**Exercise aim**
Copy the stretch of the aeroengine composites page from "Reasons Hindering Composite" through "to such pursuits.", changing "tantalising" to "enticing".

**Document section**
——

Composites for Aeroengines

Topics Covered

Background

Use of PMCs in Modern Aeroengines

MMCs and CMCs for Aerospace Applications

Why use Composites?

Evolution of the Gas Turbine Engine

Advances in Materials Technology

Attributes of Successful Aerospace Composites

Rolls-Royce Venture into Carbon Fibre Reinforced Composites

Introduction into New Engine Projects

Composite Integration

Future Composite Applications

Design Parameters

The Push from the Military

Reasons Hindering Composite Uptake

Ceramic Matrix Composites

Metal Matrix Composites

Processing Technology

Conclusion

Background

Although the rate of adoption of composite materials in the gas turbine engine has not met the expectations of a decade ago, their superior specific strength and stiffness remain as tantalising as ever. Indeed, in the fiercely competitive marketplace the significant prizes to be won by successful exploitation of such qualities merit added impetus to such pursuits.

The challenge to realise applications of the advanced composite systems has increased in recent years by the sharper focus on cost reduction. The rate at which these materials are introduced will be governed by their cost effectiveness rather than their technical merits.

Use of PMCs in Modern Aeroengines

The use of polymer matrix composites (PMCs) in aerospace application dates from the early 40s, the large-scale carbon fibre production of the early 70s making them serious competitors with metals for complex lightweight structures. Complete airframes can now be produced in PMCs, and they are essential to modern helicopters. Temperature requirements limit their use in aeroengines, but most of the nacelle of a modern aero gas turbine is PMC, a component that accounts for around 25% of the weight and 20% of the cost of the power plant. Other PMC parts in current engines include fan blades, outlet guide vanes, bypass ducts, nose cone spinners, core engine fairings, annulus fillers and variable guide vane rings.

——

Records for finding displayed items:
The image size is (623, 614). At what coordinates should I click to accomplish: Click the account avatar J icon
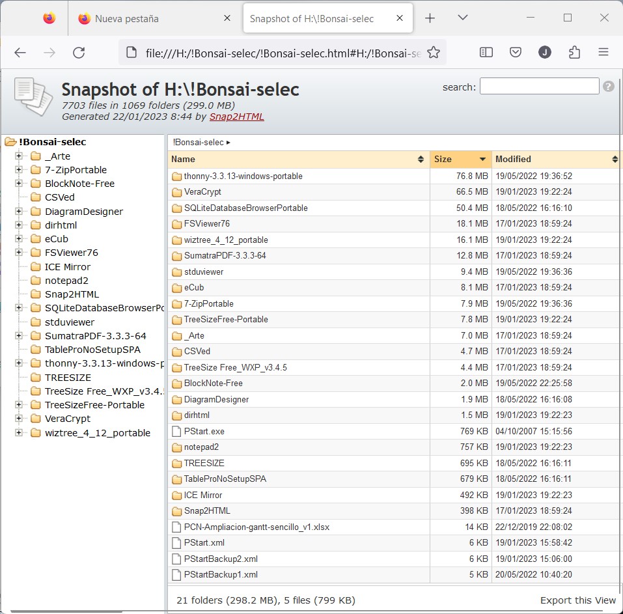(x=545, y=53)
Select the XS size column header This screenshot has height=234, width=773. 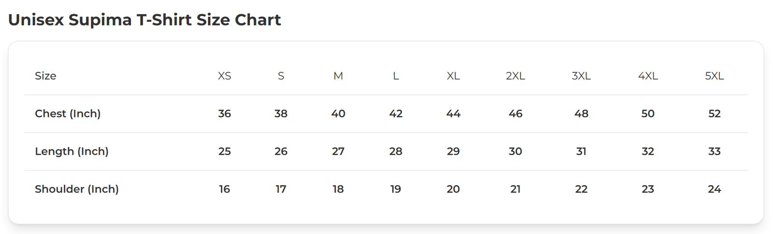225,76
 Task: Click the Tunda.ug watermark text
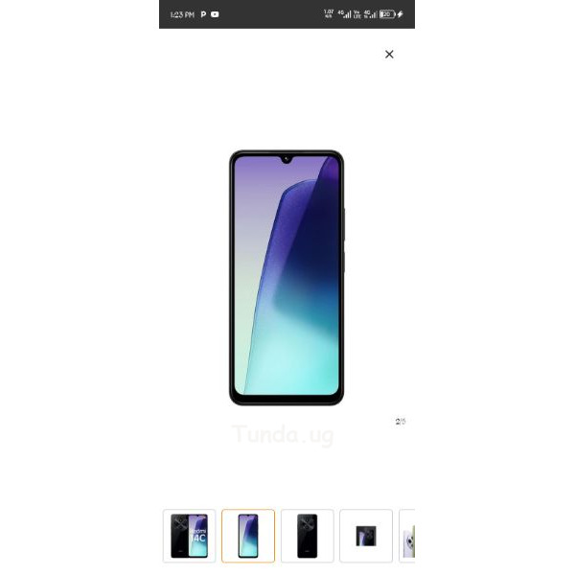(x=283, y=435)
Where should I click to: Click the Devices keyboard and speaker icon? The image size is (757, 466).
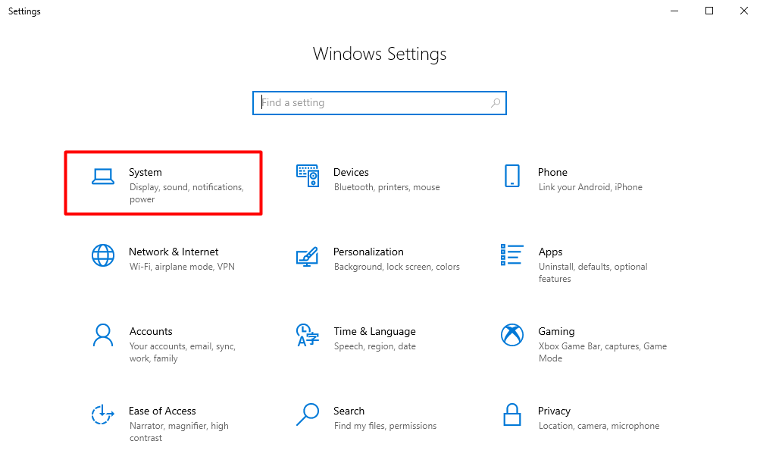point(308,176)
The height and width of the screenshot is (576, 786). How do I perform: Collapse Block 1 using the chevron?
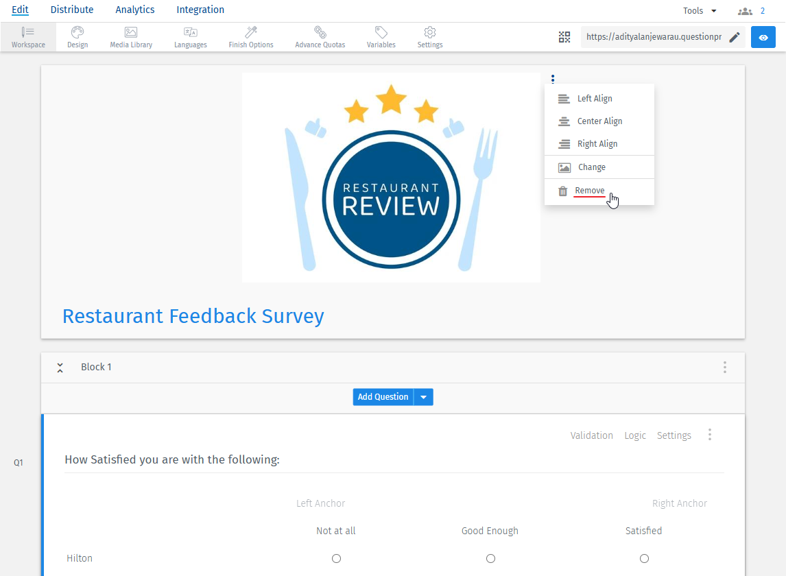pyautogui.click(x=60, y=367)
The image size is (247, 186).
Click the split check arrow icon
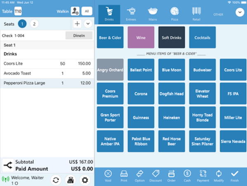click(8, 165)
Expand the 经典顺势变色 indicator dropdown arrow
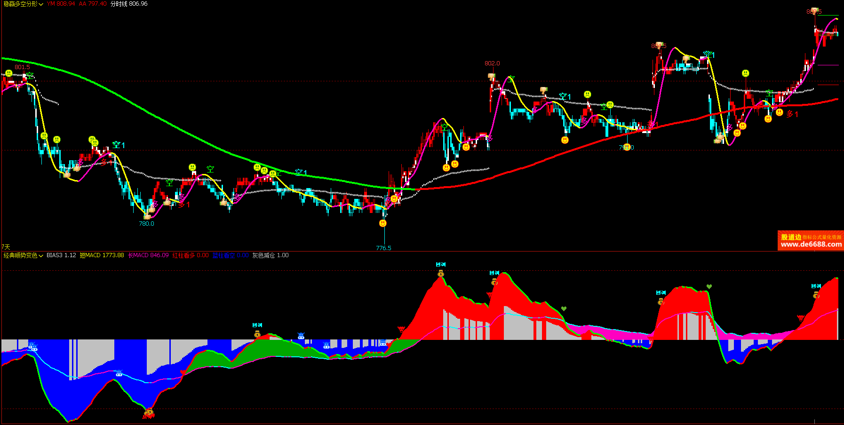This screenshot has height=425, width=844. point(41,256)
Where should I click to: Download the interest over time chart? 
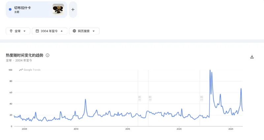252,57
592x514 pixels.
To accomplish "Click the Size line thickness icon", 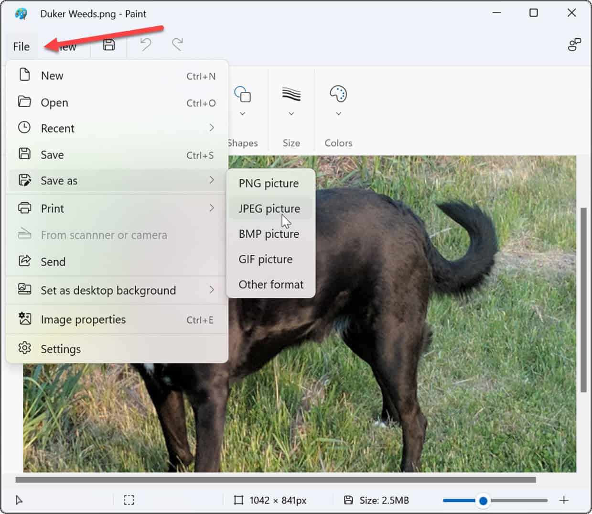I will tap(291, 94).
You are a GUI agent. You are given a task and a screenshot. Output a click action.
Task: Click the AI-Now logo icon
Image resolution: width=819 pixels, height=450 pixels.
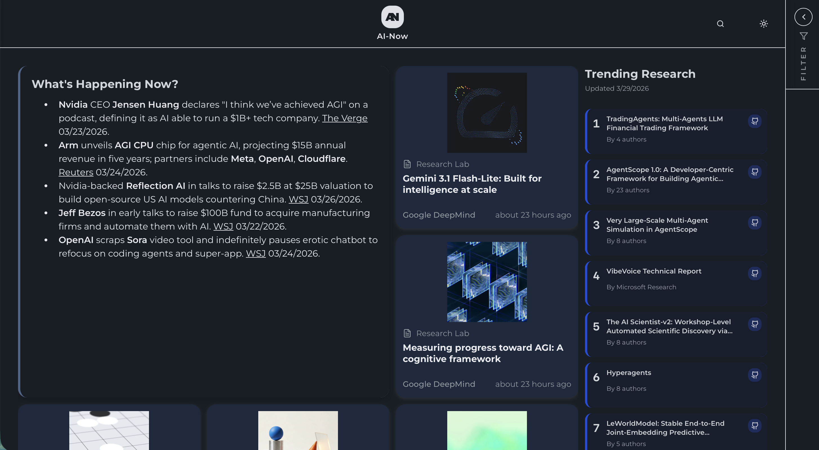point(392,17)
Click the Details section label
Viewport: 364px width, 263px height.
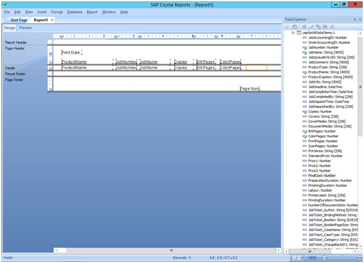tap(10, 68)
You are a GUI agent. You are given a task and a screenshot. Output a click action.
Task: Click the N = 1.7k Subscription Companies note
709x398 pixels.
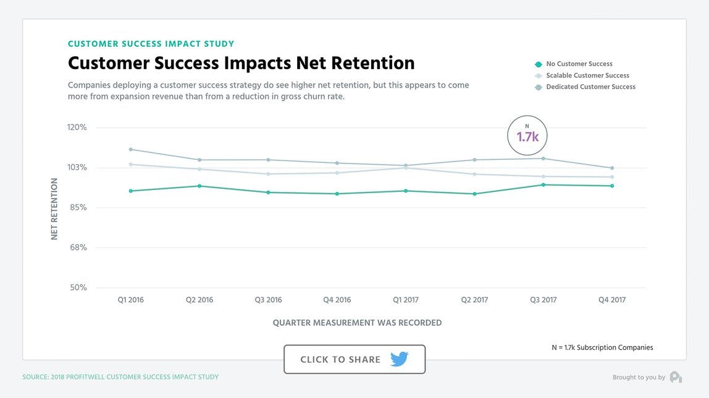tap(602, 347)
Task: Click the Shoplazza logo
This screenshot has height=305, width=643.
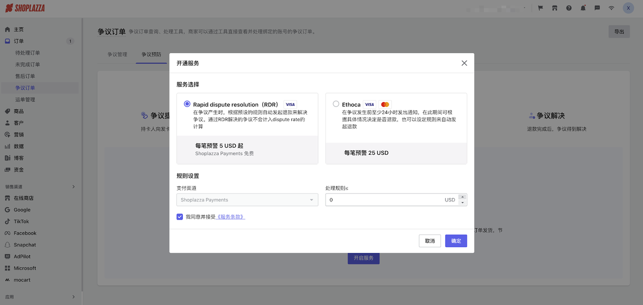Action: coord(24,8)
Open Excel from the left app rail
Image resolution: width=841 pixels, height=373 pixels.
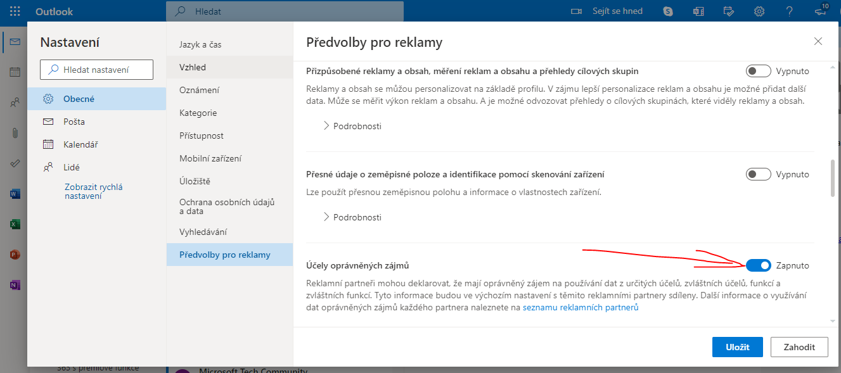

——

**Solved exercise**
Reasons Hindering Composite Uptake

Ceramic Matrix Composites

Metal Matrix Composites

Processing Technology

Conclusion

Background

Although the rate of adoption of composite materials in the gas turbine engine has not met the expectations of a decade ago, their superior specific strength and stiffness remain as enticing as ever. Indeed, in the fiercely competitive marketplace the significant prizes to be won by successful exploitation of such qualities merit added impetus to such pursuits.